Il existe cependant une autre possibilité de fuite qui consiste à se tourner vers le passé,
c’est-à-dire à se tourner vers ce que nous considérons comme notre propre essence,
l’essence d’un moi dont la nature produit simplement nos actes comme autant de
conséquences de cette nature.
Sartre recourt toujours à la même expérience vécue: tout désir est désir pour une
conscience qui se les donne et ainsi les vise comme des états de conscience. Par là-même,
elle s'en distingue: entre elle et eux il y a ce néant qui est la liberté. Si ces états de
conscience motivationnels exercent un effet sur la conscience, cela ne peut donc être que
parce qu'elle choisit de les laisser exercer un tel effet.
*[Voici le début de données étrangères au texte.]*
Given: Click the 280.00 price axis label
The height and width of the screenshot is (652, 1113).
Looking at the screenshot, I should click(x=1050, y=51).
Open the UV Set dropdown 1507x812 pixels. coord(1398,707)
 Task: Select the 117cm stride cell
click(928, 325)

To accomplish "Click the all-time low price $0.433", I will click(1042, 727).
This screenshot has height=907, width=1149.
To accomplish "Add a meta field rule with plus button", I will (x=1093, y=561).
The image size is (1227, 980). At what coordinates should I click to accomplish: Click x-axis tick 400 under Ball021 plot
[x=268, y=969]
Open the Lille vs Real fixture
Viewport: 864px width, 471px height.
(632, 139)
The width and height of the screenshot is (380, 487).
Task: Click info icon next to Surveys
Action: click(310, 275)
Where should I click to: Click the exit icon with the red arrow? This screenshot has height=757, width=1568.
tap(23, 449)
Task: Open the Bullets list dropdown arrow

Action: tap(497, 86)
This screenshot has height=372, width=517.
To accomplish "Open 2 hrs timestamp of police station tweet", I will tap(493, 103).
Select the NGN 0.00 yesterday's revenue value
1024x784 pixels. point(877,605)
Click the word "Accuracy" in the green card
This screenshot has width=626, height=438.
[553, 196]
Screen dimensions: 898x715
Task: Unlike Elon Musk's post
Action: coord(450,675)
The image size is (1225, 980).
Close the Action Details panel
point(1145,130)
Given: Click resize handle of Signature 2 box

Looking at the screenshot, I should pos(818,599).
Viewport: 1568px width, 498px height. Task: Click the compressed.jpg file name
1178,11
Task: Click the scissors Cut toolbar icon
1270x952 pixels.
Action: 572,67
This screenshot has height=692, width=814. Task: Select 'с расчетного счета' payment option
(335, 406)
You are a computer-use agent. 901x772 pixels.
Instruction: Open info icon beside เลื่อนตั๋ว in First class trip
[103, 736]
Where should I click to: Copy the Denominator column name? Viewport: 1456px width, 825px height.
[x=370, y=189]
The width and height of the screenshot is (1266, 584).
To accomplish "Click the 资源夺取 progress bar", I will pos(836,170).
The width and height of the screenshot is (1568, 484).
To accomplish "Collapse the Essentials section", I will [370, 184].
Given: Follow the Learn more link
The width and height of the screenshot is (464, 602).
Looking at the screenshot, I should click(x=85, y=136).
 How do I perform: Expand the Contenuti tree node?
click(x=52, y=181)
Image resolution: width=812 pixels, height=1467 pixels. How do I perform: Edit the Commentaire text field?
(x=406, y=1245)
Quid de l’émotion? Est-elle une réponse ou une action? La conscience en tant que
connaissance constitue la base de la production de l’émotion. Celle-ci n’exerce pas un rôle
déterminant sur la conscience, mais c’est la conscience qui exerce un rôle déterminant sur
l’émotion.
La mauvaise foi est une stratégie qui tente de se rendre inconsciente, mais qui n’y parvient
pas malgré sa tentative. Cependant malgré son échec, elle demeure une stratégie de la
conscience et une stratégie d’autant plus nécessaire à ses yeux qu’elle remplit une fonction
précise qui consiste à éviter d’affronter sa responsabilité.
Ne pourrait-on pratiquer, malgré son coût, la stratégie contraire, à savoir celle de la sincérité
et de l'authenticité ? Non seulement la thèse sartrienne aboutit à montrer que la mauvaise
foi est absurde. En effet, la bonne foi ou la sincérité consisterait à exhiber son véritable être,
mais la tâche se révèle impossible précisément parce qu'il n'y a pas de véritable être. Nous
ne sommes rien d'autre que ce que nous nous faisons être et, ce que nous nous faisons
être, varie en fonction du projet que nous formons d'être quelque chose.